The infographic graphically represents the above outlined suggested integration of CT-FFR in clinical management.
Future perspectives
CCTA’s attenuation-based images hold incremental physiological details which could significantly enhance diagnostic specificity and facilitate more personalised treatment and prognosis. A promising CCTA parameter is the fat attenuation index (FAI), which represents the degree of coronary inflammation. Recently, low-dose anti-inflammatory colchicine was approved by the FDA for cardiovascular risk modification, based on studies on CAD and elevated serum high-sensitive C‑reactive protein. The FAI captures coronary-specific inflammation, aiding identification of individuals at risk, but also assesses risk modification effectiveness on disease activity [41, 42]. Another promising parameter was reported by Bom et al. In their study, CT-FFR showed only slightly higher diagnostic accuracy for haemodynamically obstructive CAD than dividing subtended myocardial mass by the minimal lumen area squared (Vsub/MLA2) [43]. Additional promising CCTA parameters are epicardial adipose tissue volume and distribution, plaque characteristics in other vessels and left ventricular mass [44‐46].

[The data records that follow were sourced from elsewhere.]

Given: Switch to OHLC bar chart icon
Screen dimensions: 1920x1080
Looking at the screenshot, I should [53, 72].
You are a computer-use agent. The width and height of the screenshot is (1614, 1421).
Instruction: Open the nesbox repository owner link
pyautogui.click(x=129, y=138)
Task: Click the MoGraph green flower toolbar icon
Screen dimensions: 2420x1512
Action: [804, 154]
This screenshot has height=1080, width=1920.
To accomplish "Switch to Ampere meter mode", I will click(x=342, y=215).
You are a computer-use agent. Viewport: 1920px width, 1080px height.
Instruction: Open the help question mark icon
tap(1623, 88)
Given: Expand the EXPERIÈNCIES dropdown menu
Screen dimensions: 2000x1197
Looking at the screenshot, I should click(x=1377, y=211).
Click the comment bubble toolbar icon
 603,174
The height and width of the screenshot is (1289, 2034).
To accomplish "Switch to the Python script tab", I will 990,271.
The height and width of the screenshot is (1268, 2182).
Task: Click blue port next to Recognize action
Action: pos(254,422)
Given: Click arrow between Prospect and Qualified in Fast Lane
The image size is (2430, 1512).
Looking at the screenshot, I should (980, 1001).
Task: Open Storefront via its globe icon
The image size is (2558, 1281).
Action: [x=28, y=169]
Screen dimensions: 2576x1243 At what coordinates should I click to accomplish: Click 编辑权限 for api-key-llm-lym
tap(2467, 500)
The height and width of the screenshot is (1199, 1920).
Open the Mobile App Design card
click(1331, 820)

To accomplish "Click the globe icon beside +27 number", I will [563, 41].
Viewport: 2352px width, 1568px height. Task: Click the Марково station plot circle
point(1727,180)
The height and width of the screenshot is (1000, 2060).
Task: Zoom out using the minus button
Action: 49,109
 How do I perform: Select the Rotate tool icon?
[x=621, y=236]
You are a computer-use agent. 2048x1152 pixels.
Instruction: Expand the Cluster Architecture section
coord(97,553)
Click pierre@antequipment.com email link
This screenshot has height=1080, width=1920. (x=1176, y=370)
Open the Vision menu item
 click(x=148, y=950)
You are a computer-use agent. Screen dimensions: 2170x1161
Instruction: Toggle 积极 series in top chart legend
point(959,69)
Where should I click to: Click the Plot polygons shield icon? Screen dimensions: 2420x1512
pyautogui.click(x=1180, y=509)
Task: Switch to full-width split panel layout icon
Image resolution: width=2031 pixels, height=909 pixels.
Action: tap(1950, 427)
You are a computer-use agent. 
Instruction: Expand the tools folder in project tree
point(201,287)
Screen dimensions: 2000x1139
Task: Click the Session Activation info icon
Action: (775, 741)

In photon-counting CT, the energy signals of X‑ray photons are registered individually. This leads to significant improvement in CT resolution with reduction of noise, artifacts and radiation dose [47, 48]. For CCTA, this increases accuracy of stenosis severity, plaque burden and HRP assessment, and reduces artifacts. This subsequently improves the accuracy of software based on CCTA images, such as CT-FFR.
It is expected that CT-FFR and AI algorithms themselves will also continue to improve, regarding accuracy as well as generalisability, and new features will further guide treatment and reduce invasive diagnostic testing. Examples are simulated PCI results, non-invasive functional SYNTAX score for Heart Team discussions, calculation of percentage myocardium at risk, individual assessment of sequential stenoses and additional CCTA parameters [18].
Conclusion
Personalised medicine and less invasive techniques are the present goal and expected future of healthcare. Preventing unnecessary invasive procedures, both diagnostic and therapeutic, is necessary to lower costs, complications and the burden of stable CAD on hospital resources. CT-FFR estimates lesion-induced ischaemia without additional (invasive) diagnostic testing and without changes to CCTA protocols. However, cost and reimbursement challenges currently prevent widespread availability.
Identification of high-risk individuals rather than risk factor-based subpopulations is crucial for adequate cardiovascular risk management. Plaque burden, plaque vulnerability and risk of CAD progression further guide treatment and risk modification. Future perspectives hold the promise of improved disease detection and characterisation, identification of new morphological features of prognostic value, inside and outside of the coronary arteries on CCTA with the use of AI, as attenuation-based CCTA images are especially suitable for automated assessment.
Further validation and selective adoption of the most promising, objective and reproducible techniques and algorithms will lead to maximal diagnostic value without overcomplicating patient management and guideline recommendations.
Funding
No funding was received for this work.
Conflict of interest
L.M. Becker, J. Peper, S.H. van Nes, H.W. van Es, K.D. Sjauw, T.P. van de Hoef, T. Leiner and M.J. Swaans declare that they have no competing interests.